Last Friday, in Little Rock, Arkansas, it burst.
Twelve thousand barrels of Canadian tar sands oil ran into the backyards of a housing development near Lake Conway, Arkansas. Twenty-two homes were evacuated. The spill occurred in the Lake Maumelle watershed, which provides drinking water to nearly 400,000 people in central Arkansas.
To make matters even worse, tar sands oil, (crude oil) is not legally considered “conventional oil.” That means it is not taxed as conventional oil.
This means ExxonMobile is exempt from contributing to the government’s oil spillage cleanup fund, even though many argue that tar sands oil is more toxic and more corrosive to pipes than conventional oil.
Oil spills can have serious health impacts; residents impacted by the 2010 Enbridge tar sands oil spill reported health symptoms, including seizures. David Turnbull, campaign director for Oil Change International, puts the current Arkansas spill and the massive 2010 Enbridge spill into context:
Tar sands oil spills, or bitumen spills, are indeed more dangerous than ‘conventional oil’ spills. We have already seen the extreme costs and damages of tar sands oil spills in recent years, most notably in Michigan where an Enbridge pipeline carrying tar sands in 2010 resulted in the costliest on-land oil spill in US history…
As these sorts of heavy oils that are exempt from this tax continue to make up a larger percentage of oil transported in the US, it will only serve to stretch the fund even further, while putting families, communities, and ecosystems at greater risk,” Turnbull said.

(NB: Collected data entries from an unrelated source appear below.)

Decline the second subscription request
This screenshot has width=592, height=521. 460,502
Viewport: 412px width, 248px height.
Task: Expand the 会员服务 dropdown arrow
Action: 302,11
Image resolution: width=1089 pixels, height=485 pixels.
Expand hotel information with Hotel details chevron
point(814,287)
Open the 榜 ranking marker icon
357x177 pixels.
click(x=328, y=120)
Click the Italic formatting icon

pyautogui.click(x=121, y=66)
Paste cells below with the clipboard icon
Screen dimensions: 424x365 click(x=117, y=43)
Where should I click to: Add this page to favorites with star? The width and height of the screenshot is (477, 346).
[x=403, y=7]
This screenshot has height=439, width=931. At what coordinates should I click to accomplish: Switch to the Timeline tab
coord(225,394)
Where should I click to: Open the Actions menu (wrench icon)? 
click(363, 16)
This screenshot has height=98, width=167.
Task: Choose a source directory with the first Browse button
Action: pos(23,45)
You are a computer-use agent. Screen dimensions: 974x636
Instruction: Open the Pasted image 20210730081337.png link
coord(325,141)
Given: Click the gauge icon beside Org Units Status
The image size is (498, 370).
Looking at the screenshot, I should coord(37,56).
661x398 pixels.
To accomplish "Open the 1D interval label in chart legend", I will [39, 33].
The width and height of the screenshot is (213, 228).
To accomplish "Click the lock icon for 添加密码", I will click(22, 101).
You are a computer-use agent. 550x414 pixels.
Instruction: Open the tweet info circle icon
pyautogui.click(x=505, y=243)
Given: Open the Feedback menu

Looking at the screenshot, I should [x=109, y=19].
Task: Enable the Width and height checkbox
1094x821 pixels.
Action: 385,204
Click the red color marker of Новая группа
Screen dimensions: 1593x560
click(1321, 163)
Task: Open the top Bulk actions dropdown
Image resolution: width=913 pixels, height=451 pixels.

See this aerial video footage of last Friday’s spill by video journalist Adam Randall:
Giving voice to the gut-level response from people disturbed by the destruction, Eric Peters, co-founder of the Growing Community project of West Chester, Pennsylvania, commented:
This is already an ecological disaster. The fight against extreme energy extraction and for a just and sustainable world is in every sense a fight for our survival.